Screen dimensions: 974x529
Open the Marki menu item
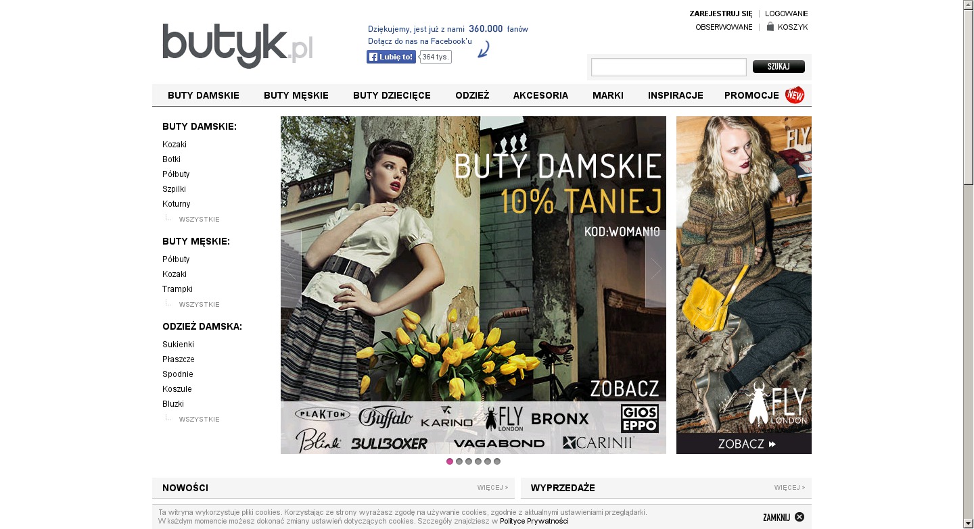point(607,95)
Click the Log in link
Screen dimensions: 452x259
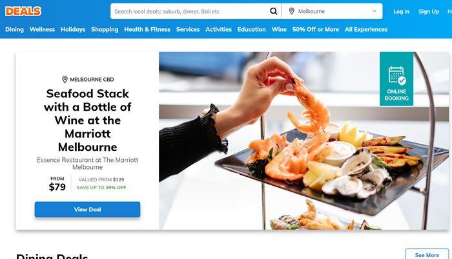pos(401,12)
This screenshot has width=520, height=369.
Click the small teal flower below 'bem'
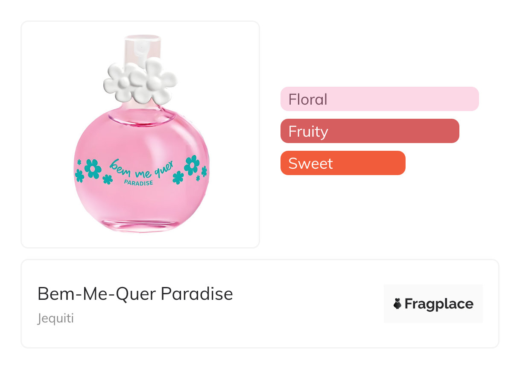click(108, 179)
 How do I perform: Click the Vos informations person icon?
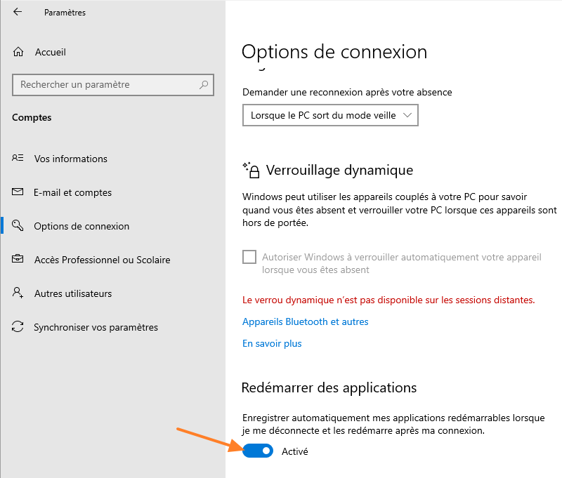click(x=18, y=159)
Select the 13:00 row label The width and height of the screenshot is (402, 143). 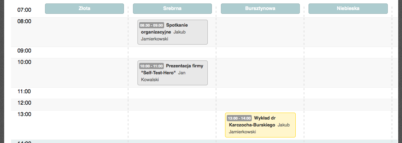point(24,114)
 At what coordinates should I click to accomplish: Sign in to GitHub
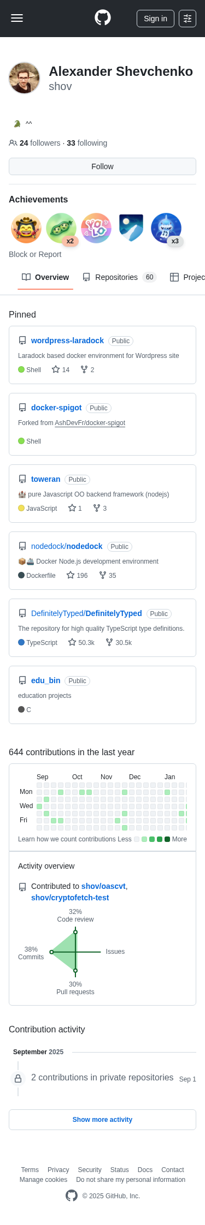point(155,19)
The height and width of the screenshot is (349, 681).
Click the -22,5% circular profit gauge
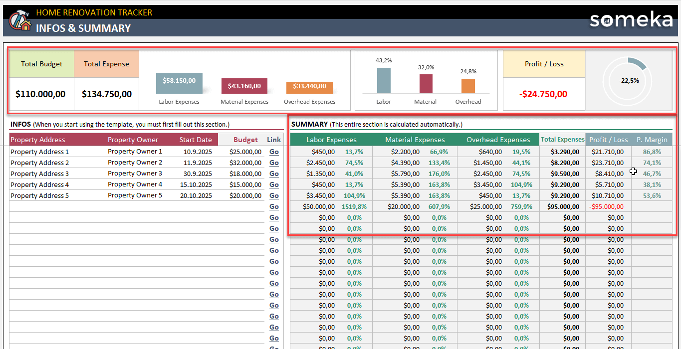click(628, 80)

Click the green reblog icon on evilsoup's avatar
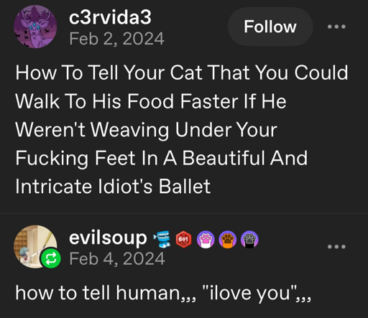tap(50, 258)
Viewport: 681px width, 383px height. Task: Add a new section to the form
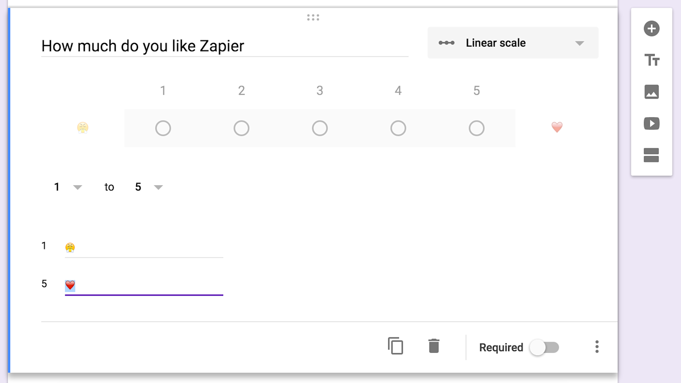coord(651,155)
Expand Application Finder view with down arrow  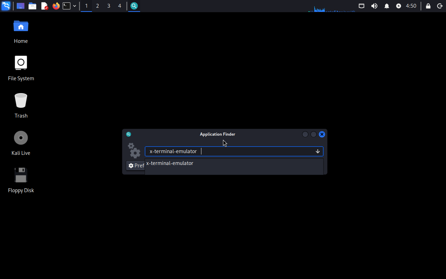click(x=317, y=151)
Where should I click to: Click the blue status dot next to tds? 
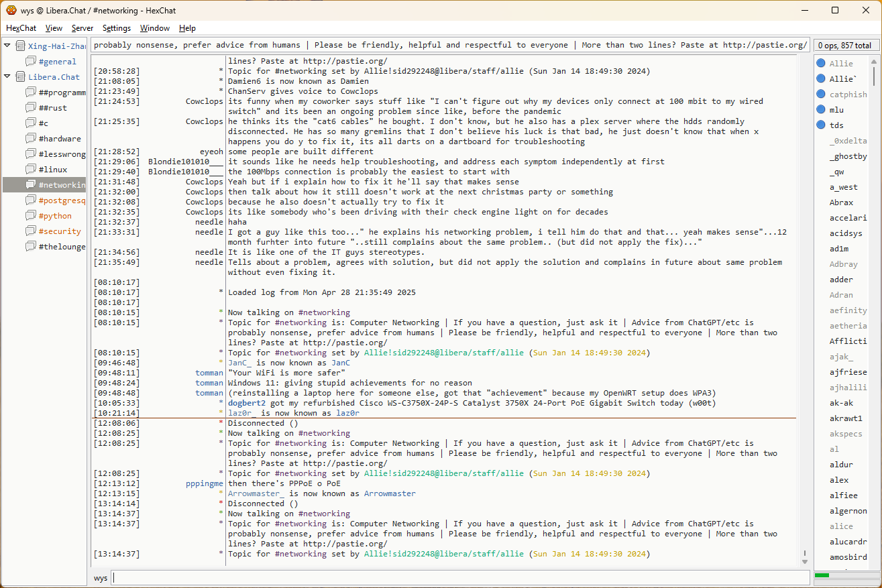(x=820, y=125)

YOUR ASSIGNMENT: The answer should consist solely of the lines from the one containing "Where should I" through the last line of the material, copied exactly, with pictures left out.

YOUR RESPONSE:
Where should I click to: Click the blue status dot next to tds? 
(x=820, y=125)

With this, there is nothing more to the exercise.